### Aufgabe A
Beantworte zum Text über RUMMELSNUFF diese Fragen:
(i) Bei welchem Label ist das Debüt-Album „Halt durch!“ erschienen?
(ii) In welcher Stadt fand die Record-Release-Feier statt?
(iii) Welchen Sport betreibt Roger Baptist laut dem Text?
### Aufgabe B
Schreib den Text über RUMMELSNUFF beginnend bei „RUMMELSNUFF oder Doomshantys“ und endend mit „der Fall war.“ noch einmal ab und tausche dabei „Dresden“ gegen „Leipzig“ aus.

### Textauszug
============

RUMMELSNUFF Interview 2008

RUMMELSNUFF oder Doomshantys zwischen Kraft und Eisen

Nachdem ich ja schon im BLACK 46 das Projekt RUMMELSNUFF vom Kraftsportler Roger Baptist (KEIN MITLEID, FREUNDE DER ITALIENISCHEN OPER, ATOMATIC NOIR) vorgestellt hatte, ist jetzt endlich das Debüt-Album „Halt durch!“ bei ZickZack erschienen. Sein hämmernder wie schunkliger Sound mit Texten über Matrosen, Bergmänner, Ringer und treue Hunde drängt geradezu zum polarisieren, was auf der Record-Release-Feier anläßlich der CD in Dresden aber gar nicht so der Fall war.

============

### Rohdaten
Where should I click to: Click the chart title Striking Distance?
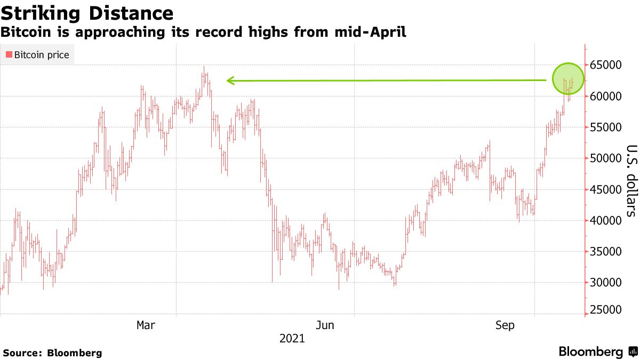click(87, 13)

============

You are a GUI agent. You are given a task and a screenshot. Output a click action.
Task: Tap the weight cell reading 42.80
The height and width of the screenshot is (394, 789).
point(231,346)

============

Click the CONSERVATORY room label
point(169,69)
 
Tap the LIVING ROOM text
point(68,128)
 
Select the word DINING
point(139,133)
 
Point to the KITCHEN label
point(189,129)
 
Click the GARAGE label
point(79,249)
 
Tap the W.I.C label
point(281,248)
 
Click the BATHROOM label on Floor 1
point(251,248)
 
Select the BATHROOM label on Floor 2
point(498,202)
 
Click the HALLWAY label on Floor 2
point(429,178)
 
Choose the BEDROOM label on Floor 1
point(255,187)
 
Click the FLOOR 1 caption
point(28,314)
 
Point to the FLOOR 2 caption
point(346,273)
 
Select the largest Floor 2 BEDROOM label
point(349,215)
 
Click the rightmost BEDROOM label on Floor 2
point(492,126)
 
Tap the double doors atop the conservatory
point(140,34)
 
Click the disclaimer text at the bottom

============

### Endergebnis A
(i) Bei ZickZack.
(ii) In Dresden.
(iii) Kraftsport.

### Endergebnis B
RUMMELSNUFF oder Doomshantys zwischen Kraft und Eisen

Nachdem ich ja schon im BLACK 46 das Projekt RUMMELSNUFF vom Kraftsportler Roger Baptist (KEIN MITLEID, FREUNDE DER ITALIENISCHEN OPER, ATOMATIC NOIR) vorgestellt hatte, ist jetzt endlich das Debüt-Album „Halt durch!“ bei ZickZack erschienen. Sein hämmernder wie schunkliger Sound mit Texten über Matrosen, Bergmänner, Ringer und treue Hunde drängt geradezu zum polarisieren, was auf der Record-Release-Feier anläßlich der CD in Leipzig aber gar nicht so der Fall war.